Chapter 1. Premodel Workflow

This chapter will cover the following topics:

  • Getting sample data from external sources
  • Creating sample data for toy analysis
  • Confirming the characteristics of created data
  • Scaling data to the standard normal
  • Creating binary features through thresholding
  • Working with categorical variables
  • Binarizing label features
  • Imputing missing values through various strategies
  • Using Pipelines for multiple preprocessing steps
  • Reducing dimensionality with PCA
  • Using factor analytics for decomposition
  • Kernel PCA for nonlinear dimensionality reduction
  • Using truncated SVD to reduce dimensionality
  • Decomposition to classify with DictionaryLearning
  • Putting it all together with Pipelines
  • Using Gaussian processes for regression
  • Defining the Gaussian process object directly
  • Using stochastic gradient descent for regression

Introduction

This chapter discusses setting data, preparing data, and premodel dimensionality reduction. These are not the attractive parts of machine learning (ML), but they often turn out to be what determines if a model will work or not.

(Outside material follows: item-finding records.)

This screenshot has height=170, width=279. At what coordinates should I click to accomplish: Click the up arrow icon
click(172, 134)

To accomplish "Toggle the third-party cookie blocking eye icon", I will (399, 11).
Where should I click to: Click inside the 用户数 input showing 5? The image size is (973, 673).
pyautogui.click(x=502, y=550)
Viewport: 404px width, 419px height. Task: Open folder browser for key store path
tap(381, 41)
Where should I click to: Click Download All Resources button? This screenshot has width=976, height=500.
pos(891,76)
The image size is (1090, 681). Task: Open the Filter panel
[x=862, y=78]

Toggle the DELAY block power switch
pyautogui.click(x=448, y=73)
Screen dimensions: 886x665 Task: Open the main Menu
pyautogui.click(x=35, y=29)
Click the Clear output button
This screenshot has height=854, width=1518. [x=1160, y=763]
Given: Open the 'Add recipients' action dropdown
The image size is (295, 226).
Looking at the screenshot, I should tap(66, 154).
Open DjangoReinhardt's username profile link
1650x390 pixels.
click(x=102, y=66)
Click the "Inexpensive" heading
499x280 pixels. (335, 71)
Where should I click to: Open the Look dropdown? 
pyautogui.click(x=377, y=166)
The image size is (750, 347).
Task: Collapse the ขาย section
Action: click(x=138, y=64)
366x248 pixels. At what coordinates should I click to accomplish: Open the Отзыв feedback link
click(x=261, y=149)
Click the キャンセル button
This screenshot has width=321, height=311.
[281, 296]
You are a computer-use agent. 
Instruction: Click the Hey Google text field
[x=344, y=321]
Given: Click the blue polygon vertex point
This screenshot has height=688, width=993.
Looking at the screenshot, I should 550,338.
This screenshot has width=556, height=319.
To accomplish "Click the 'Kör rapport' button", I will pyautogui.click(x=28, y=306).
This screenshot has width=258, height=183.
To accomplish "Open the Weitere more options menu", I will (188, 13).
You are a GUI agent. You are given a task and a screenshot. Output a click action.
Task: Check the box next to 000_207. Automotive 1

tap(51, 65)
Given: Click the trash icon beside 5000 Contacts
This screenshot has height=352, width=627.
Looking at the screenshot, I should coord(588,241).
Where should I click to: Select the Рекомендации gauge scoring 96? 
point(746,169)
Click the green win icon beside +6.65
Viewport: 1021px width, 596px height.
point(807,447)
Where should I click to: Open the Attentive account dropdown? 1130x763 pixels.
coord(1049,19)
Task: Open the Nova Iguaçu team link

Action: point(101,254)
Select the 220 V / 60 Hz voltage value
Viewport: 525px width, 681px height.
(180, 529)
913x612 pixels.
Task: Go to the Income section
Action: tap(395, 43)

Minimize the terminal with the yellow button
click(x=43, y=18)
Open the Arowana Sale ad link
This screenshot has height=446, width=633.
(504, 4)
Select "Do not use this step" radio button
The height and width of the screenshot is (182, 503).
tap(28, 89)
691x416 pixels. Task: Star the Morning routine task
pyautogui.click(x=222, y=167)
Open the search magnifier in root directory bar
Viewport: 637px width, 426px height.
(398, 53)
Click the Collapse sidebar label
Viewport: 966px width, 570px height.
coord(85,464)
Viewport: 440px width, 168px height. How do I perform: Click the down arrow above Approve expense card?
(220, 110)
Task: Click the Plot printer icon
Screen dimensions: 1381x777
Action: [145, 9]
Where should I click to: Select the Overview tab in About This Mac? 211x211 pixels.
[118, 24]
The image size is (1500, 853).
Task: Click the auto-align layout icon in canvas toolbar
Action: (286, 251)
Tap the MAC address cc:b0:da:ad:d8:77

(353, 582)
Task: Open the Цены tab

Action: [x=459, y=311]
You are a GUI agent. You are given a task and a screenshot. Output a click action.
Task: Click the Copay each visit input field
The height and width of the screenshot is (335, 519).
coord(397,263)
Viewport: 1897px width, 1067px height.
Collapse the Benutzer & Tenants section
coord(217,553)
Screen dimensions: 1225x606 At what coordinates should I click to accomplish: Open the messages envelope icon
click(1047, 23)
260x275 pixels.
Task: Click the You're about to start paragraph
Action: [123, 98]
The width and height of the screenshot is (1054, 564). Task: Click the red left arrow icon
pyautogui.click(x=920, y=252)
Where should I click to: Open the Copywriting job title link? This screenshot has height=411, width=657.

There are three main parts to the chapter. Firstly, we'll create fake data; this might seem trivial, but creating fake data and fitting models to fake data is an important step in model testing. It's more useful in situations where we implement an algorithm from scratch, but I'll cover it here for completeness, and in the event you don't have data of your own, you can just create it. Secondly, we'll look at broadly handling data transformations as a preprocessing step, which includes data imputation, categorical variable encoding, and so on. Thirdly, we'll look at situations where we have a large number of features relative to the number of observations we have.

This chapter, especially the first half, will set the stage for the later chapters. In order to use scikit-learn, data is required. The first two sections will discuss acquiring the data; the rest of the first half will discuss preparing this data for use.

Tip

This book is written using scikit-learn 0.15, NumPy 1.9, and pandas 0.13. There are other packages used as well, so it's advisable that you refer to the installation instructions included in this book.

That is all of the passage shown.